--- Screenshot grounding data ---
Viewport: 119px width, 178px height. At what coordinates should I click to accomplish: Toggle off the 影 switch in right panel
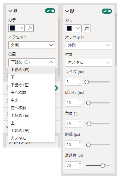[107, 11]
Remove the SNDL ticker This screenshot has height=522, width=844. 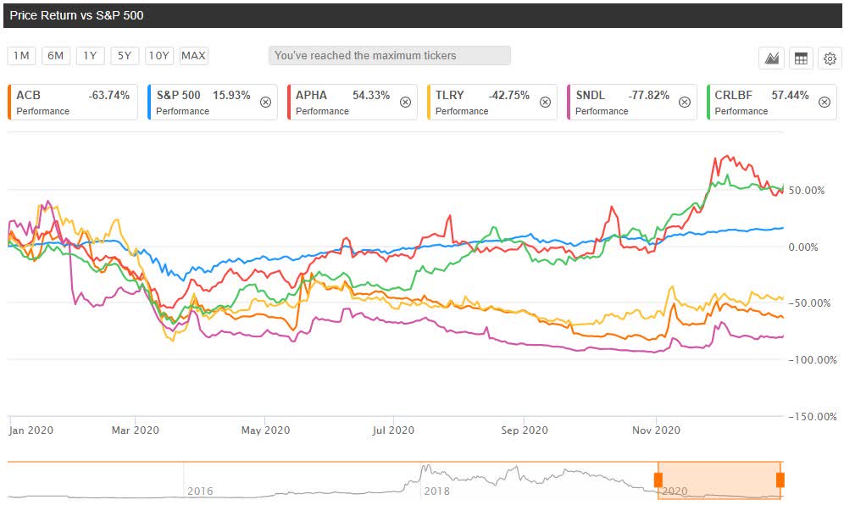tap(684, 100)
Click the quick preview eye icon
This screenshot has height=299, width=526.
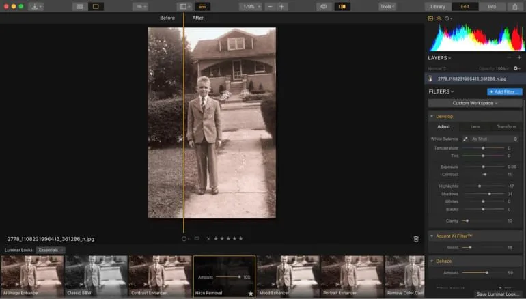[324, 6]
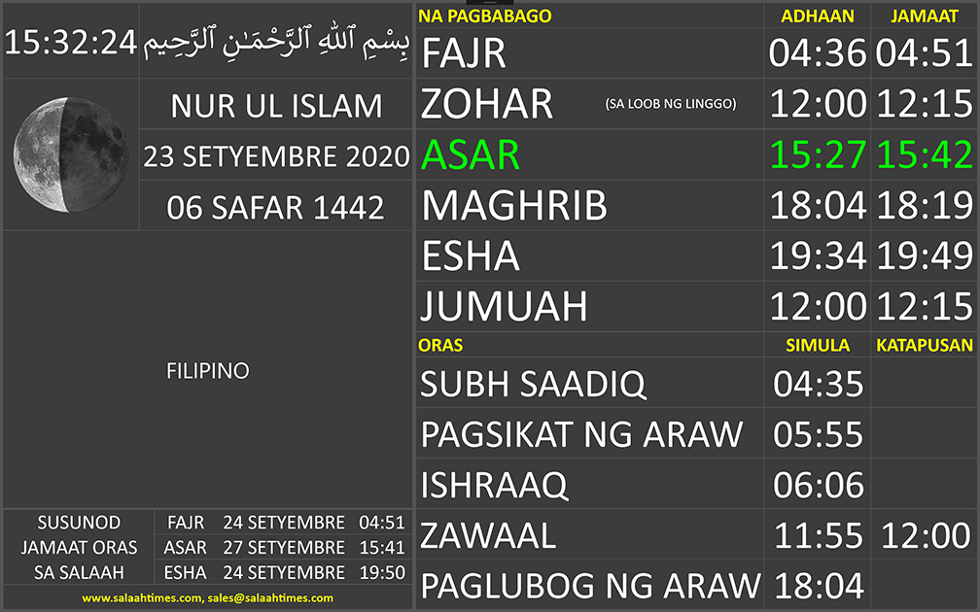Click the JAMAAT column header
This screenshot has width=980, height=612.
coord(924,16)
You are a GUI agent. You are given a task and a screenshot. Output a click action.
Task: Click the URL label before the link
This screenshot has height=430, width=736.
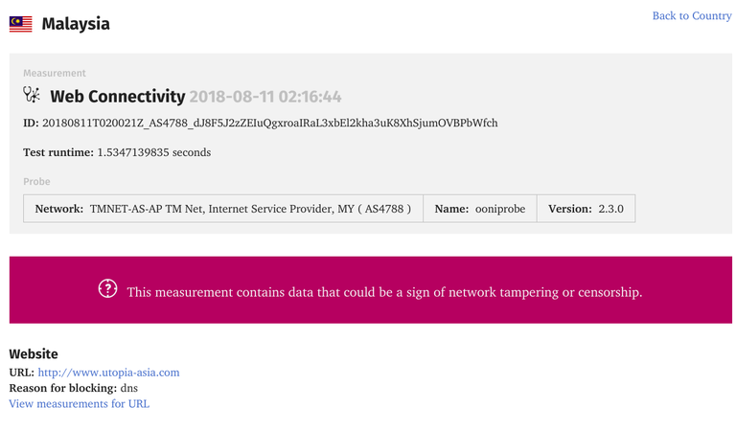coord(21,372)
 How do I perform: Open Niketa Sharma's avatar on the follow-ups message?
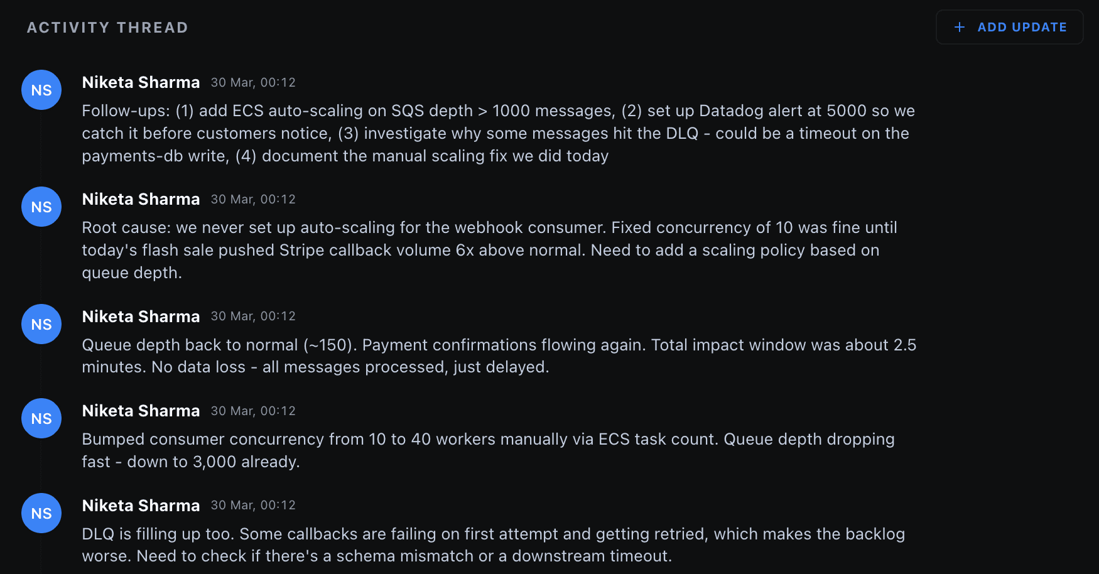pos(41,90)
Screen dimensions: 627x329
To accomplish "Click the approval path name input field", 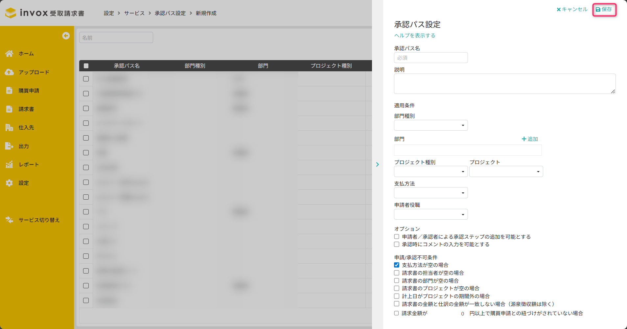I will (x=430, y=58).
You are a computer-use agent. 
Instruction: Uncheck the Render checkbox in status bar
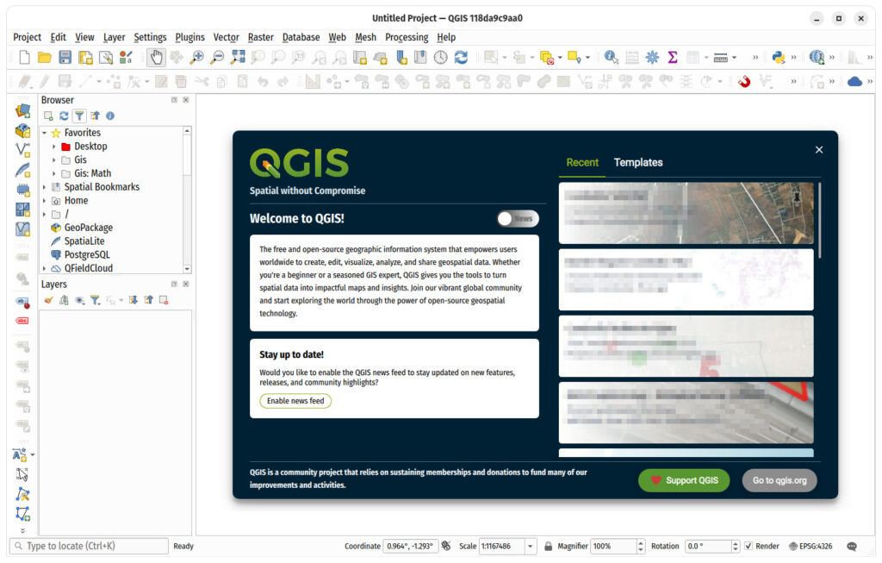748,546
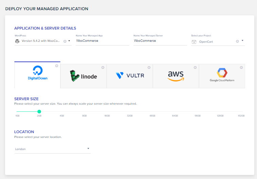The image size is (257, 179).
Task: Select the DigitalOcean provider tab
Action: pos(37,75)
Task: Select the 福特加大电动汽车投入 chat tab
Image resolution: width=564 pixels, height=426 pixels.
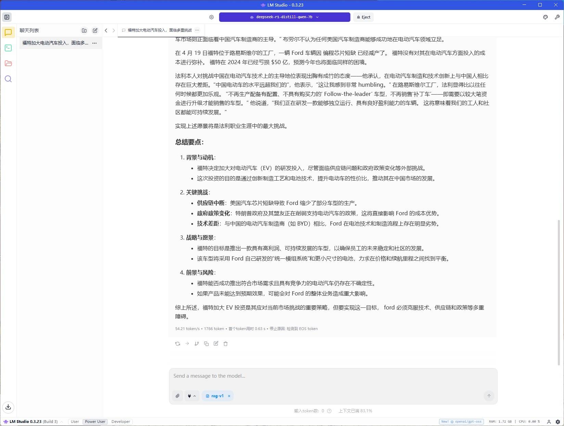Action: pos(159,30)
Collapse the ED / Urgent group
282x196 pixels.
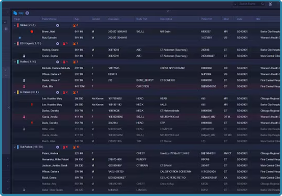[15, 44]
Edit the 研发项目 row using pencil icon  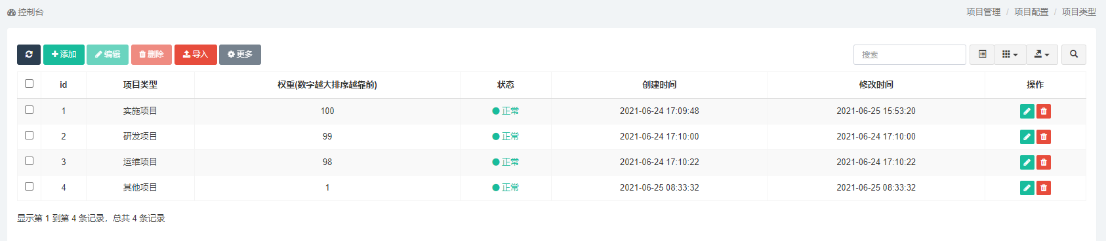(x=1027, y=137)
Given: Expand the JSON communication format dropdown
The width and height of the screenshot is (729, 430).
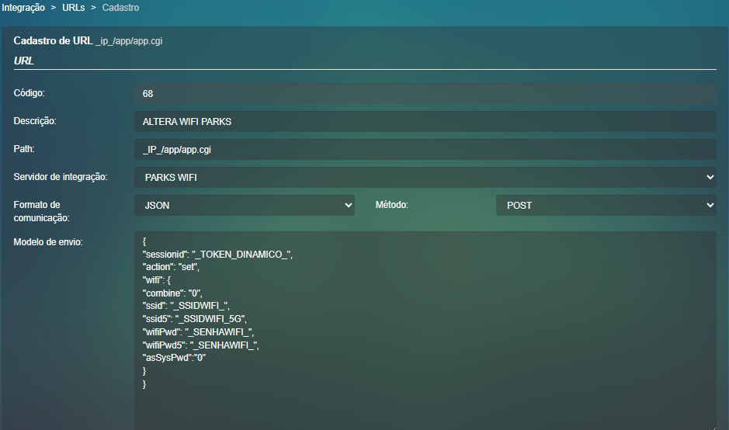Looking at the screenshot, I should click(245, 206).
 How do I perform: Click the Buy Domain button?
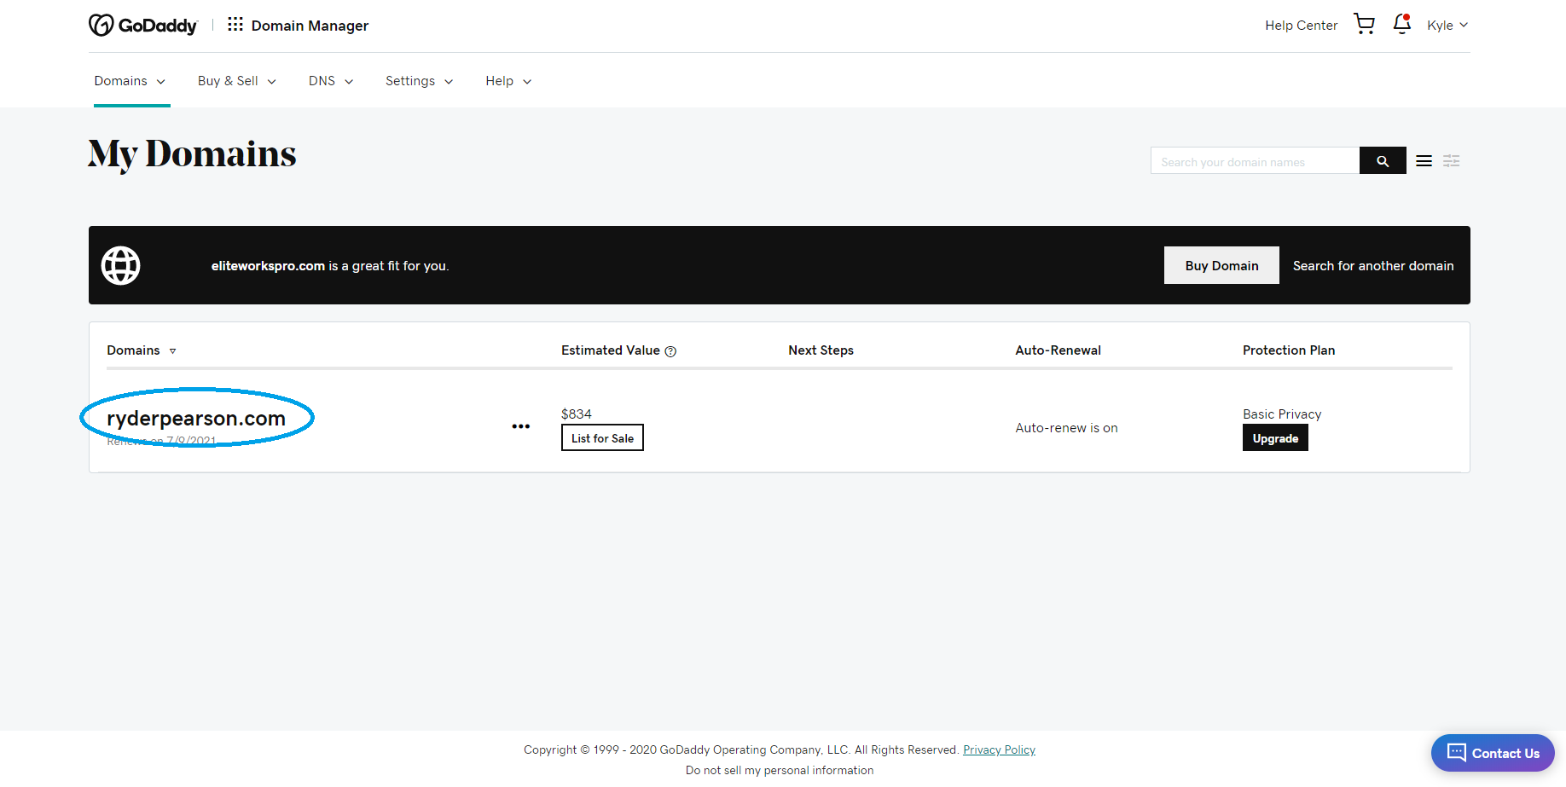pyautogui.click(x=1221, y=265)
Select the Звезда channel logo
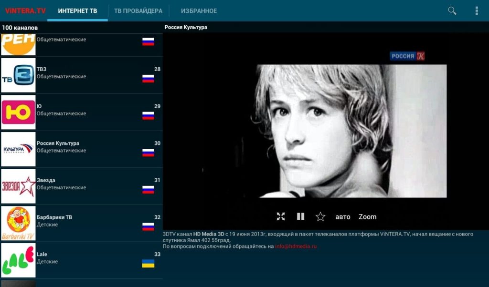The height and width of the screenshot is (287, 489). pos(18,186)
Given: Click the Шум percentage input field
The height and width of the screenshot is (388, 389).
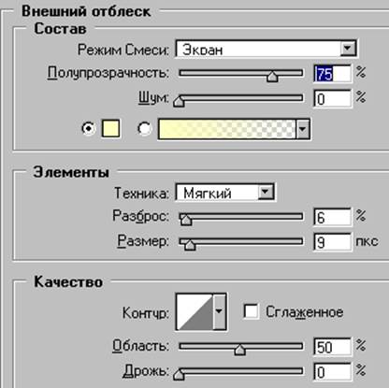Looking at the screenshot, I should tap(332, 99).
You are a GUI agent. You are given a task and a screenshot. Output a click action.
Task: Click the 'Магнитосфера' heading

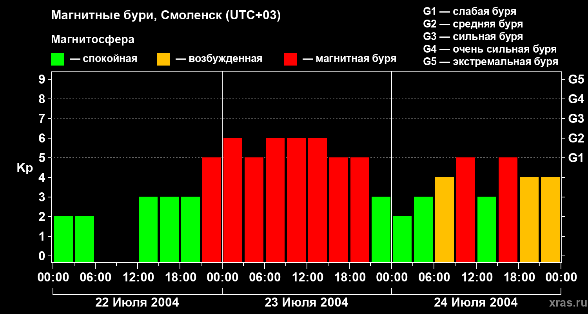pos(93,40)
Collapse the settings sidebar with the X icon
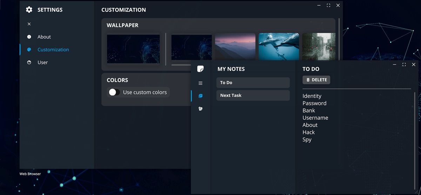 click(x=29, y=24)
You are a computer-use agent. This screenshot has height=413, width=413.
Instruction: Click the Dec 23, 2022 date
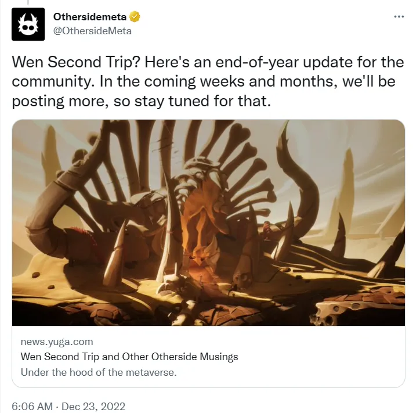pos(93,406)
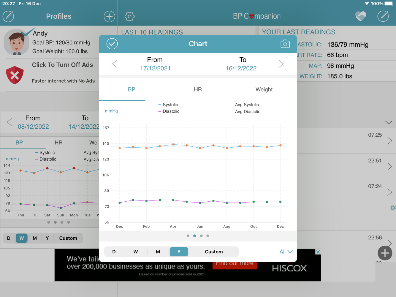Go to the third chart page dot
The width and height of the screenshot is (396, 297).
coord(201,236)
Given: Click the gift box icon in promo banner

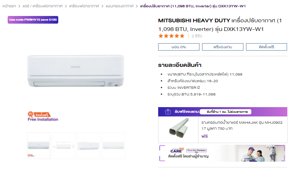Looking at the screenshot, I should tap(168, 112).
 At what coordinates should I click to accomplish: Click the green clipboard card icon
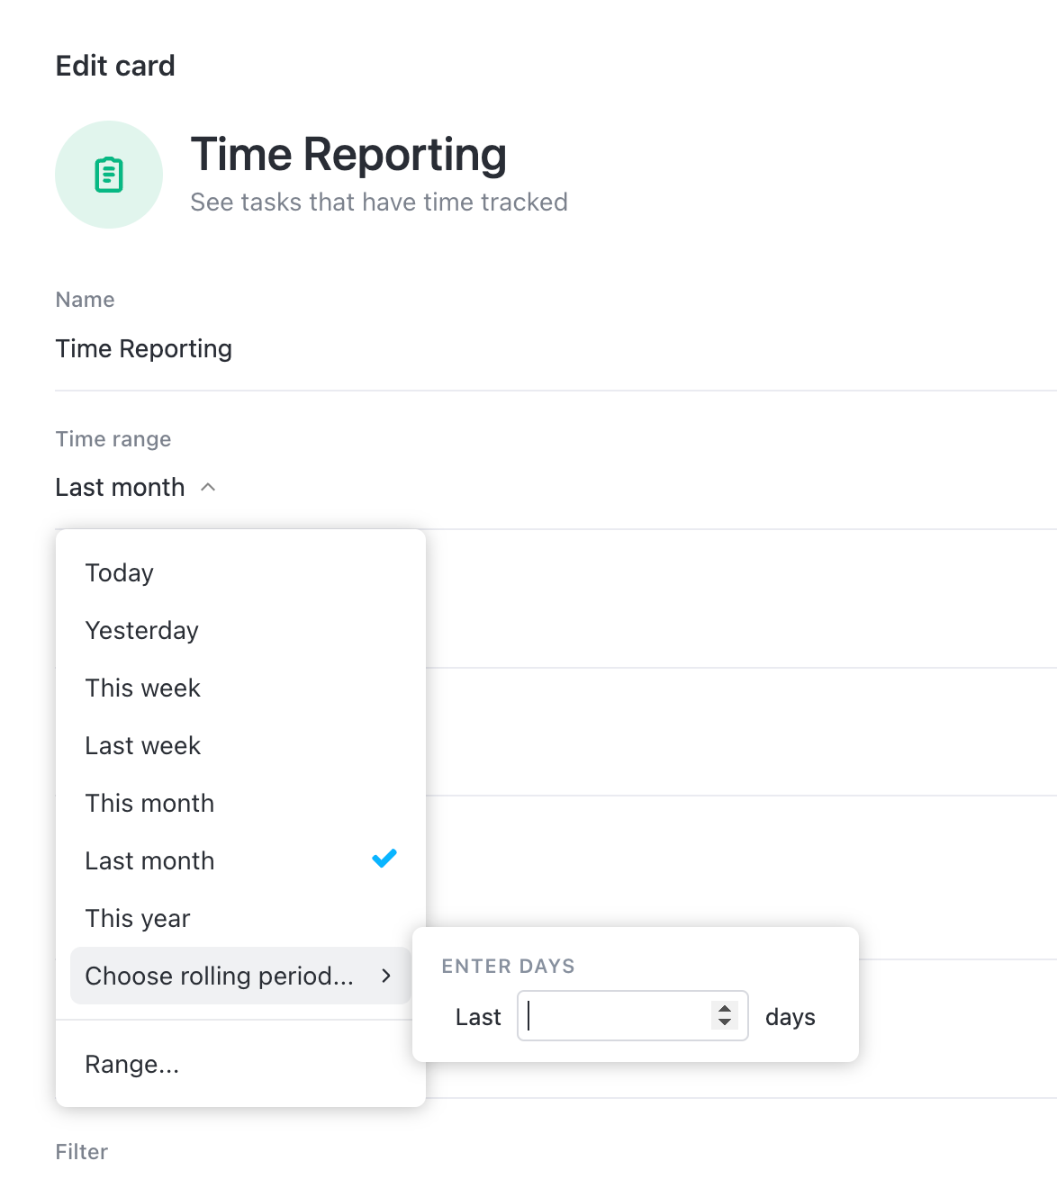click(109, 175)
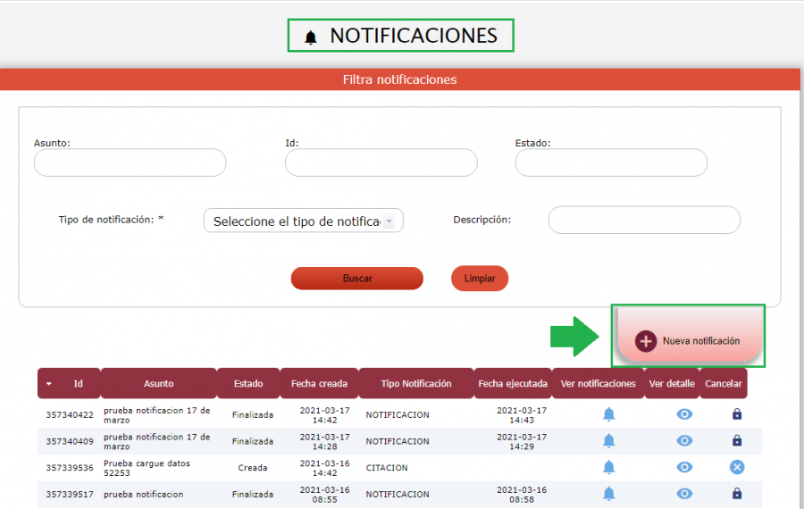Toggle sort arrow in Id column header
Viewport: 804px width, 509px height.
49,384
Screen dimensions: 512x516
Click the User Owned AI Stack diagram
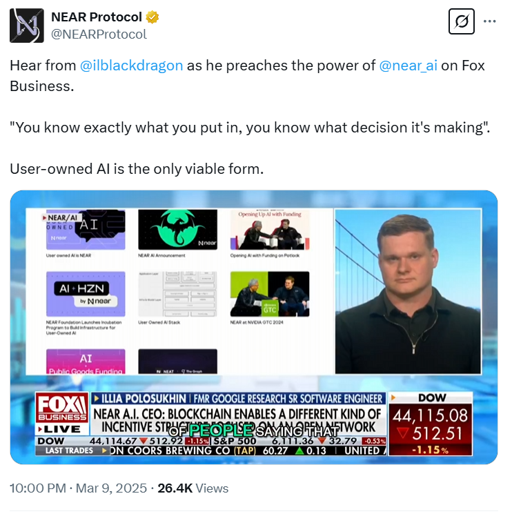click(x=178, y=294)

--- Work required ---
All lines above holding the word "agent" make up the answer; copy each one.

--- Solution to this problem ---
You are a GUI agent. You are given a task and a screenshot. Output a click action.
You are a computer-use agent. 
You are a GUI agent. You are given a task and a screenshot. Output a click action.
You are a computer-use agent. This screenshot has height=413, width=413.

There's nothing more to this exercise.